Extract to read:
- - -
Posted by Scott / November 7, 2006

decemberists two.jpg
What became clear as soon as my accomplice and I arrived at Metropolis was that The Decemberists are very popular. Like, they’re the dork AC/DC.

Their fans are totally dedicated to the cause, singing every lyric, clapping in time, stomping on command. There were several instances of audience participation directed by head-Decemberist Colin Meloy, including a parting of the audience into two groups that would then shake their fists at each other across the divide. My accomplice and I were more at the back of the club, which was full of hugging couples, hearing the songs that they’ve put on mixtapes for each other, having a great time.

But let’s back up and start at the beginning.

An early show – 8 pm start – and all-ages as well. Alasdair Roberts came on just after my accomplice and I arrived to an increasingly full Metropolis. Roberts is a Scottish folk singer, until recently known as Appendix Out. He and two other musicians played a short set of fairly straight folk tunes, including three traditional pieces. While Roberts is talented, he seemed an incongruous fit with the audience and venue, getting lost in the din of such a large hall. As a Glaswegian folkie he would have been far more engaging in a pub or smaller venue. Maybe that’s his plan for next tour, given the exposure he’s been getting supporting the Decemberists.

Now, I have to admit I have some problems with the Decemberists. On record I find them to be flat, somehow (and the press photos in period costumes are, to me, a tad precious). But I recognize the talent in the songwriting and musicianship and keep a couple of songs on the iPod for those days when I’m feeling particularly strident about something (ocean tragedies, WWII, etc.).
- - -
Required action 1: In the concert review, why does the writer think Alasdair Roberts would have been more engaging in a pub or smaller venue?
Required action 2: Carry on the concert review from its last sentence.

Information supplied:
- - -
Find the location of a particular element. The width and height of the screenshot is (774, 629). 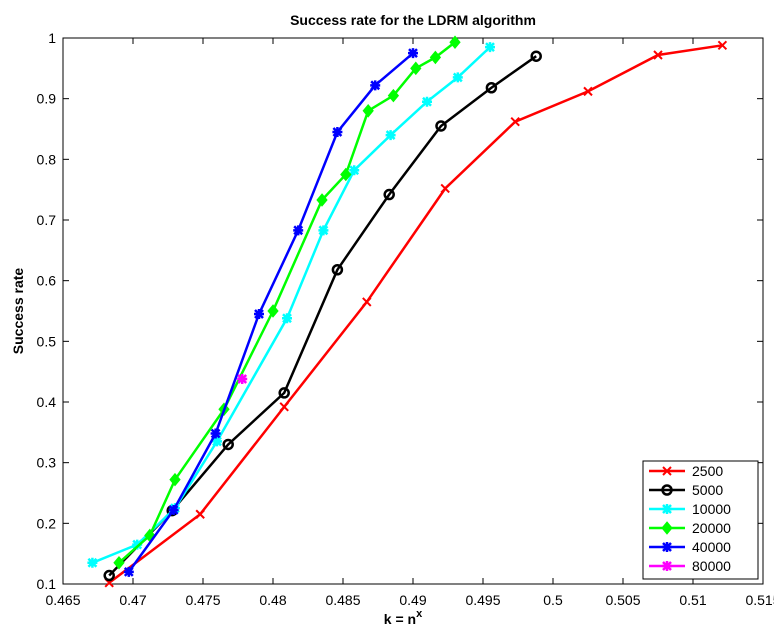

legend: 2500 5000 10000 20000 40000 80000 is located at coordinates (700, 520).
- - -
Exercise result 1: Roberts seemed an incongruous fit with the audience and venue, and his set of fairly straight folk tunes got lost in the din of a hall as large as Metropolis. As a Glaswegian folkie, he would have come across better in a more intimate setting.

Exercise result 2:
However, as The Decemberists played I found myself enjoying them more with each song. They are all multi-instrumentalists, which I didn’t realize, and the band is crazy tight. The stage was laden with vintage instruments, and decorated with paper lamps and a silk backdrop, building on the theme of their latest release The Crane Wife. At any given time there could be two violins and a bowed bass, a banjo and strange Indian drone instrument, guitars, glockenspiels and organs, or 4 part harmonies. What struck me most was that they displayed a vibrancy at odds with their recordings, watching each other for changes, conscious of their interplay – and that they have a willingness to allow space for each other and the song. The greatest reaction from the crowd was to material from Picaresque and The Crane Wife, which often brought an absolute rapture from the packed house. “O Valencia”, for example, had people waving their hands in the air in that like-I-just-don’t-care manner. These people are like nipple-ripping Smiths fans, except somehow happy.

In the end, I was pleased to learn that The Decemberists are far better live than on record. I also came to the conclusion that they are probably the least likely sex symbols possible. Despite that, they are clearly adored by a large number of people, and will probably have their own commemorative stamps and coins issued, like Radiohead and Death Cab.